Speech Languages
Speech languages configure how cabin announcements handle digit pronunciation and time-of-day greetings. Each language defines the spoken words for digits 0 through 9 (used when reading flight numbers aloud) and the salutation phrases for different times of day (used to resolve the {salute} template variable).
Backoffice path: backoffice/speech-languages
Available to roles: System Administrator, Administrator
Fields
| Field | Description |
|---|---|
| Name | Display name for the language (e.g., "English", "Deutsch", "Portugues") |
| Code | ISO 639-1 two-letter language code (e.g., en, de, pt) |
| Digit Words | An array of exactly 10 entries -- the spoken word for each digit from 0 through 9 |
| Salute (Morning) | Greeting used between 05:00 and 12:00 local time (e.g., "Good morning") |
| Salute (Afternoon) | Greeting used between 12:00 and 18:00 local time (e.g., "Good afternoon") |
| Salute (Evening) | Greeting used between 18:00 and 05:00 local time (e.g., "Good evening") |
| Active | Toggle to enable or disable this language |
Digit Words
The digit words array controls how flight numbers are spoken in announcements. When a template includes {flight_number}, each digit is individually converted to its spoken word form using this array.
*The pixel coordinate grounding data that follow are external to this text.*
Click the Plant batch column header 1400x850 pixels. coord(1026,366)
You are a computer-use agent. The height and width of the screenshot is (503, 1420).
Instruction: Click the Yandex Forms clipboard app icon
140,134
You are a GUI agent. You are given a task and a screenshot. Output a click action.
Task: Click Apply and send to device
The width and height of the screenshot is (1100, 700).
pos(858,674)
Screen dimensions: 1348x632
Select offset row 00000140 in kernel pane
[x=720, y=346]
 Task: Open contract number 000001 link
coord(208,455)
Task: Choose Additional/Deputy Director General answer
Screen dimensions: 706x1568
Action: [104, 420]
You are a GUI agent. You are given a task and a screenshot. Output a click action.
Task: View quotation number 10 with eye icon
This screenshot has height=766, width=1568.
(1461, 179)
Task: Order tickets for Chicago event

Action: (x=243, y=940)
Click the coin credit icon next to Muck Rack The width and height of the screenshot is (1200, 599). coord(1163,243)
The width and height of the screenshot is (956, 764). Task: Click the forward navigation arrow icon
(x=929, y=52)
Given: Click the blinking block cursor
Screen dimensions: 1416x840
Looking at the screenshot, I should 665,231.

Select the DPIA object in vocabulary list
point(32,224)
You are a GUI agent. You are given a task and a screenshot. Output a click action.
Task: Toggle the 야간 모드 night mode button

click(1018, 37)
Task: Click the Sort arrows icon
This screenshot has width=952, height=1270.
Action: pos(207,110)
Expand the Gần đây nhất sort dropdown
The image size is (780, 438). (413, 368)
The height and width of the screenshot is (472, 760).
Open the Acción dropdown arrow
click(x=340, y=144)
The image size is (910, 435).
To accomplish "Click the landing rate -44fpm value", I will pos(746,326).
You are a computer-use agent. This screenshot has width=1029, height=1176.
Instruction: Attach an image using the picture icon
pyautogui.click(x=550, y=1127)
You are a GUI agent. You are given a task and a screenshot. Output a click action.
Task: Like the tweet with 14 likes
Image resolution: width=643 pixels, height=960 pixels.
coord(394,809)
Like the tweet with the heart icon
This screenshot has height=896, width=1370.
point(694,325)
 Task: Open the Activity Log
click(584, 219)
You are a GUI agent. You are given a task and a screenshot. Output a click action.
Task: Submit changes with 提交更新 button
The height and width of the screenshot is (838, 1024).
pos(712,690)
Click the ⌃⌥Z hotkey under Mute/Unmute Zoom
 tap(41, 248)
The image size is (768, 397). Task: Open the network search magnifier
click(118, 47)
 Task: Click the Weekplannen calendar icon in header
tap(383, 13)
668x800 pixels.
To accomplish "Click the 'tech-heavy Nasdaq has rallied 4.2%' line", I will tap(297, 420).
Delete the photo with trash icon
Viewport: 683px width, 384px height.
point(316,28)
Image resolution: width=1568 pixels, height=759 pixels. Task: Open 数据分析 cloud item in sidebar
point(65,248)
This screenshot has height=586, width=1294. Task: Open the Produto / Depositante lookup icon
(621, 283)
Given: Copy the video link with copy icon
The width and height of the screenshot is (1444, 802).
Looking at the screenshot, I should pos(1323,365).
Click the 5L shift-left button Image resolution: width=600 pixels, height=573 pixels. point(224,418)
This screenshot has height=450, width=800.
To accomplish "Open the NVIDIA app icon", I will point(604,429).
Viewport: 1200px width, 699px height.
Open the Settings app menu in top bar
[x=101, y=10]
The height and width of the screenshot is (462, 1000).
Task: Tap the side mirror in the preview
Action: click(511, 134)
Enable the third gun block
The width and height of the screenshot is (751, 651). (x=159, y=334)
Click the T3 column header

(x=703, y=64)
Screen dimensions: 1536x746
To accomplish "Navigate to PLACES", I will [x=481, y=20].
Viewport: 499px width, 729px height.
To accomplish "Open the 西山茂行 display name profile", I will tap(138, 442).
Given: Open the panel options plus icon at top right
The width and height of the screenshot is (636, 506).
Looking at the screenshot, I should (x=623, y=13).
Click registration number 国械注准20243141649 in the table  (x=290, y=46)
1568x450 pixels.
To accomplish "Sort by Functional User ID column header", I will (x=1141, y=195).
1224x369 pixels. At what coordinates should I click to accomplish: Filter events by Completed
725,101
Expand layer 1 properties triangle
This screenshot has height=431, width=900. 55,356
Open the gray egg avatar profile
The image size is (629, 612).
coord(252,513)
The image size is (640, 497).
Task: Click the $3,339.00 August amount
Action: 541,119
For example, with an English speech language where digit words are configured as:
| Index | Digit | Spoken Word |
|---|---|---|
| 0 | 0 | zero |
| 1 | 1 | one |
| 2 | 2 | two |
| 3 | 3 | three |
| 4 | 4 | four |
| 5 | 5 | five |
| 6 | 6 | six |
| 7 | 7 | seven |
| 8 | 8 | eight |
| 9 | 9 | nine |
Flight number 1472 would be spoken as "one four seven two".
For German, the same digits would be "eins vier sieben zwei". For Japanese, "ichi yon nana ni", and so on.
Salute Time Ranges
The {salute} variable in speech pack templates resolves to a greeting based on the local time at the relevant airport:
| Time Range | Salute Field Used | English Example |
|---|---|---|
| 05:00 -- 12:00 | Salute (Morning) | "Good morning" |
| 12:00 -- 18:00 | Salute (Afternoon) | "Good afternoon" |
| 18:00 -- 05:00 | Salute (Evening) | "Good evening" |
Supported Languages
The system supports 30 languages:
| Code | Language | Code | Language | Code | Language |
|---|---|---|---|---|---|
ar | Arabic | hi | Hindi | pl | Polish |
bg | Bulgarian | hr | Croatian | pt | Portuguese |
cs | Czech | hu | Hungarian | ro | Romanian |
da | Danish | id | Indonesian | ru | Russian |
de | German | it | Italian | sk | Slovak |
el | Greek | ja | Japanese | sv | Swedish |
en | English | ko | Korean | ta | Tamil |
es | Spanish | ms | Malay | tr | Turkish |
fi | Finnish | nl | Dutch | uk | Ukrainian |
fil | Filipino | zh | Chinese |
How Speech Languages Are Used
Speech languages serve two roles in the announcement pipeline:
-
Voice Profiles -- Each Voice Profile has a default speech language that determines how digits and salutations are rendered for that voice. This is the baseline language for all templates using that profile.
-
Template Overrides -- Individual templates within a Speech Pack can override the voice profile's language. This allows a single voice to deliver announcements in different languages by swapping only the digit pronunciation and salutation rules.
Usage Notes
- All 10 digit word entries are required. Leaving any blank will cause flight number rendering to fail for that language.
- Salute values should be natural greetings appropriate for the language and culture. They are inserted directly into the announcement text wherever
{salute}appears. - Deactivating a language prevents it from being selected for new voice profiles or template overrides, but does not affect existing configurations that already reference it.
- The ISO 639-1 code must be unique across all speech languages.